● **Instructions to follow**:
Look for "Ngoại" in each line of the entries, and return the matching lines.
::: Data extracts :::
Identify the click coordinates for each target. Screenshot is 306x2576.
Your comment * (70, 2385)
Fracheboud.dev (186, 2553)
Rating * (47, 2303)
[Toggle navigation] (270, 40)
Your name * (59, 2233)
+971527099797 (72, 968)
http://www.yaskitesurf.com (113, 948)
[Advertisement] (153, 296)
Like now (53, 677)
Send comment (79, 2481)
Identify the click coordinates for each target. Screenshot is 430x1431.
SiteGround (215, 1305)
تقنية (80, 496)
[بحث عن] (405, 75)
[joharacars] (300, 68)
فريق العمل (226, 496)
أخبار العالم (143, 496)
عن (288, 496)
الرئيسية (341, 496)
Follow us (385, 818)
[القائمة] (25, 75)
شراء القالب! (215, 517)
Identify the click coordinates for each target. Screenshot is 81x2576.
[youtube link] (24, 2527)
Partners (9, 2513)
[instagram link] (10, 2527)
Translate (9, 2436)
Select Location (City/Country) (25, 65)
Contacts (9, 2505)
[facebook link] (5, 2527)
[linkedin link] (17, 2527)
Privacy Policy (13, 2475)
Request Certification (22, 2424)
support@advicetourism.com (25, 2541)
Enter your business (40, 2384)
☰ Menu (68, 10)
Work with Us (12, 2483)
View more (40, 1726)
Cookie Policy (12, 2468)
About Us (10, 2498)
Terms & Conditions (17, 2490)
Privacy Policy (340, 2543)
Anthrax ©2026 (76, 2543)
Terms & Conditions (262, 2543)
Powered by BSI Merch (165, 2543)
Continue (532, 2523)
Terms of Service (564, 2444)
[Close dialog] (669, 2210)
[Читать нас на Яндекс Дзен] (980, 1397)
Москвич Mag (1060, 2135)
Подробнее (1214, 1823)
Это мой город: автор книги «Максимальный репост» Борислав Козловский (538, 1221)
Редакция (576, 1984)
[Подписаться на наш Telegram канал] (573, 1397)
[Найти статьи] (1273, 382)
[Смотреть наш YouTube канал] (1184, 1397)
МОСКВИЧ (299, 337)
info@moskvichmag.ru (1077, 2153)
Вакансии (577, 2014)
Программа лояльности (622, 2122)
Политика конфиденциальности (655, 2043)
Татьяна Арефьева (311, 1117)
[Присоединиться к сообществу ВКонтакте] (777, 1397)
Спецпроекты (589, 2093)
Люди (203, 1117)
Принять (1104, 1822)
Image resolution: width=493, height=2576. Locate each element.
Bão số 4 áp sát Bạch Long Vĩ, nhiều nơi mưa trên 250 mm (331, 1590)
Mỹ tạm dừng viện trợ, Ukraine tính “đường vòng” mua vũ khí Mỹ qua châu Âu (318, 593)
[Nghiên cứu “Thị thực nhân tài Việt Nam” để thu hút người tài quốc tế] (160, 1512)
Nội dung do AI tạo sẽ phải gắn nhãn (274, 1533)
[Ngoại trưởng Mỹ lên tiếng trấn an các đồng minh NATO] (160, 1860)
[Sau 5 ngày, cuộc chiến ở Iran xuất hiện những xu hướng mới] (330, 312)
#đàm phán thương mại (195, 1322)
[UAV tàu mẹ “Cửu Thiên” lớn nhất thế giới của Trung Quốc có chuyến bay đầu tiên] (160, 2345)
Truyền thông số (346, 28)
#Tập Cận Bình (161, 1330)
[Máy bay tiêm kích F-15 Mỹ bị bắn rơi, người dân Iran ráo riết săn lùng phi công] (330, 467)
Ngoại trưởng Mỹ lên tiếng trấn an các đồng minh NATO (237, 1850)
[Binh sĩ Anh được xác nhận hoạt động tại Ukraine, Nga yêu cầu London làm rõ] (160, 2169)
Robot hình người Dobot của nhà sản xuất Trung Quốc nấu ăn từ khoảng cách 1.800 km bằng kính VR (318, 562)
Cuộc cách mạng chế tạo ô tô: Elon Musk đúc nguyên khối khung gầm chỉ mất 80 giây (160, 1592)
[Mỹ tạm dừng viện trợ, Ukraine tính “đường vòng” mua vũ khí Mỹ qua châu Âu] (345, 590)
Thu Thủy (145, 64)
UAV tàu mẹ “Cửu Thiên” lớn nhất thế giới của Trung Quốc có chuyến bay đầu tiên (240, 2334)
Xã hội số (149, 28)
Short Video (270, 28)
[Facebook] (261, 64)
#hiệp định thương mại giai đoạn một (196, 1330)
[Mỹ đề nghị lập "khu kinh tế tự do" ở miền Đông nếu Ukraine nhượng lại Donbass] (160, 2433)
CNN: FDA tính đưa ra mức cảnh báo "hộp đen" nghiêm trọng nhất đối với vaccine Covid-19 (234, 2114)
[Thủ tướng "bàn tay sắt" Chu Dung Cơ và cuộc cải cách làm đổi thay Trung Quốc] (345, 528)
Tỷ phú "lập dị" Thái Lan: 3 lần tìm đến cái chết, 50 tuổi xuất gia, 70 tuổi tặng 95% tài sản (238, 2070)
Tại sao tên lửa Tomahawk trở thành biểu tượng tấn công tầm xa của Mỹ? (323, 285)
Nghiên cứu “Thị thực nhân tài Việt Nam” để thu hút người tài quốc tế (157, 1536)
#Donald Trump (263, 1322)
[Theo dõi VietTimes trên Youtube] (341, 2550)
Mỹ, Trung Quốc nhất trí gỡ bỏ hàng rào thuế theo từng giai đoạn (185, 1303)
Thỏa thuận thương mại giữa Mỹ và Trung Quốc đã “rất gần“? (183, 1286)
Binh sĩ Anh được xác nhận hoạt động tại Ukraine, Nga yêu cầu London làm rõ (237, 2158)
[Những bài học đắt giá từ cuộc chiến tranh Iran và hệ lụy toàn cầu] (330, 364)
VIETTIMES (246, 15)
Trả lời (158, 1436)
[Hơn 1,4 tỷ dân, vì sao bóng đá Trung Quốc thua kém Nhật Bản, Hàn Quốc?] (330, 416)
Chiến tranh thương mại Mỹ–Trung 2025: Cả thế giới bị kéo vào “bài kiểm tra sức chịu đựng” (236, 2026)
:::
● **Response**:
[Ngoại trưởng Mỹ lên tiếng trấn an các đồng minh NATO] (160, 1860)
Ngoại trưởng Mỹ lên tiếng trấn an các đồng minh NATO (237, 1850)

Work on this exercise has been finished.